WHAT TO DO:
Copy out exactly the lines from the one containing "You are a computer-use" through the end of the records, and no pictures.

Dataset entries:
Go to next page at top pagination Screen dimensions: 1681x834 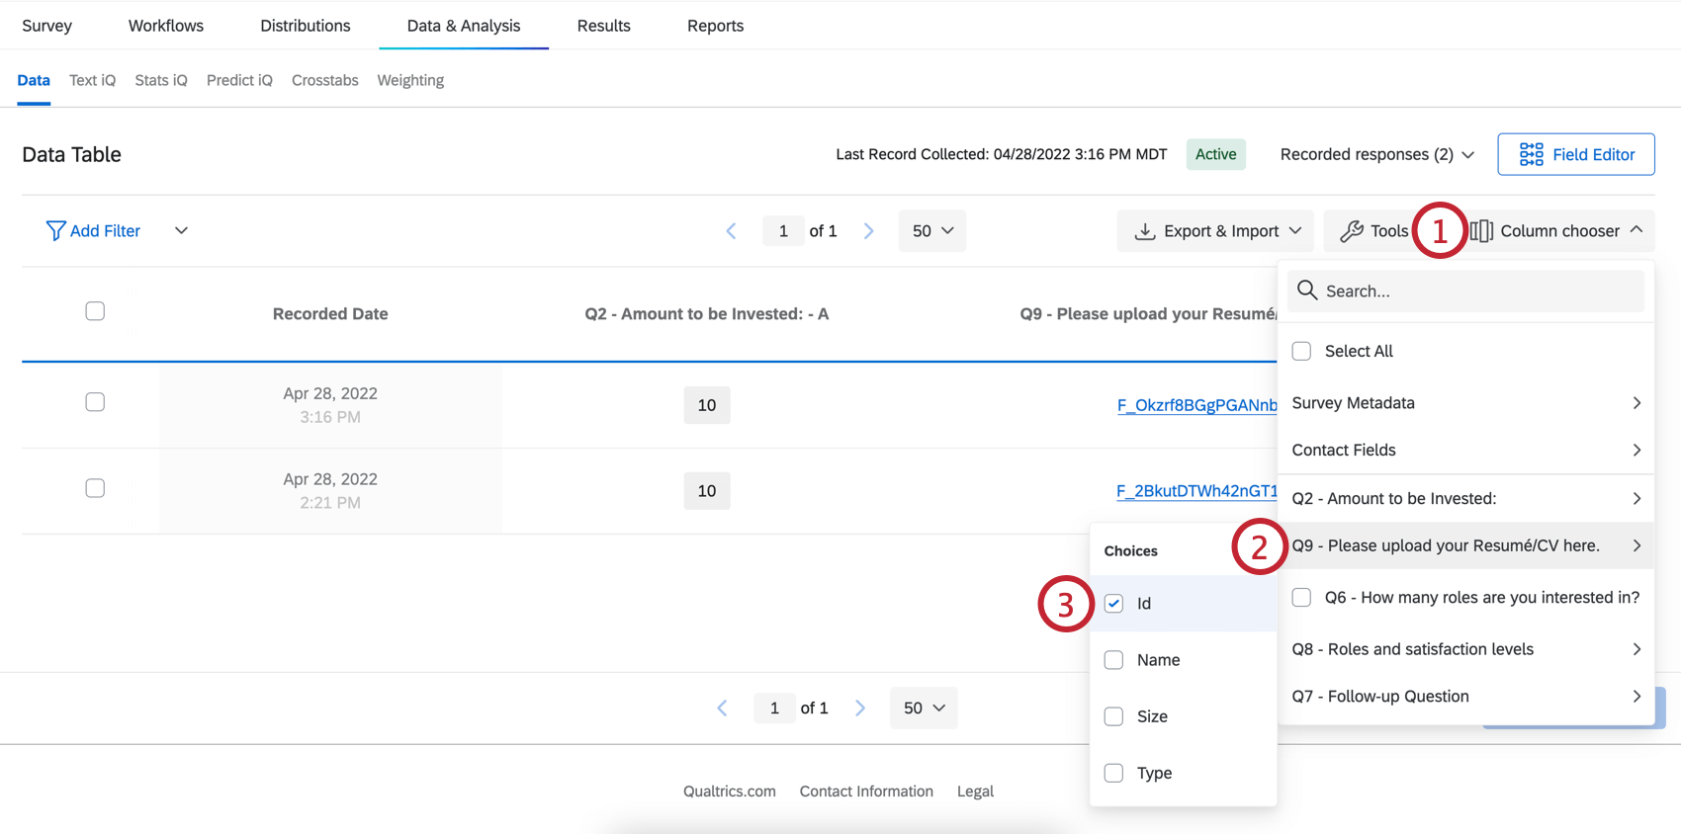pyautogui.click(x=868, y=231)
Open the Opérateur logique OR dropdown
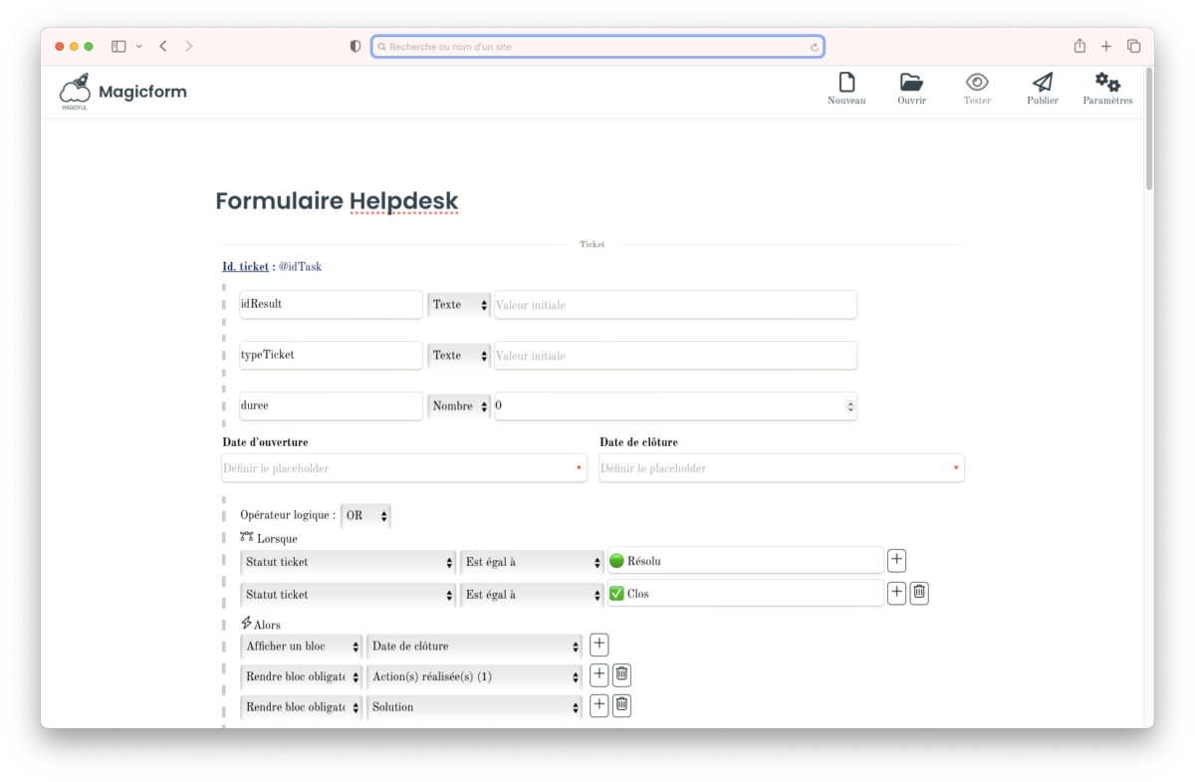1195x782 pixels. (365, 516)
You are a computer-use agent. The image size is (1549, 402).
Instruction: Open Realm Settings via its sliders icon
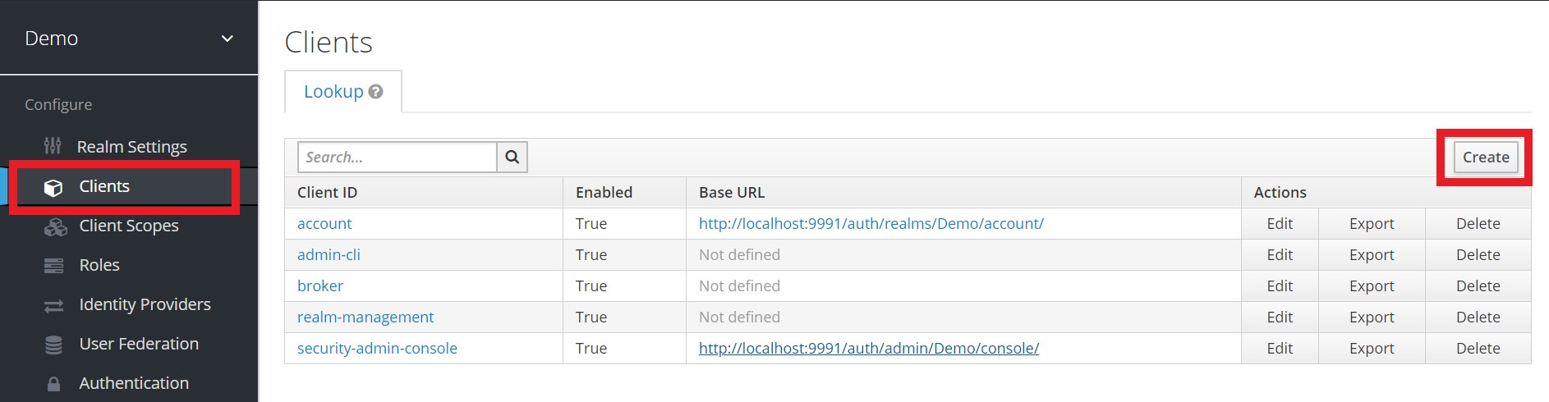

TASK SOLUTION:
You are a computer-use agent. The image size is (1549, 402).
Instruction: Open Realm Settings via its sliders icon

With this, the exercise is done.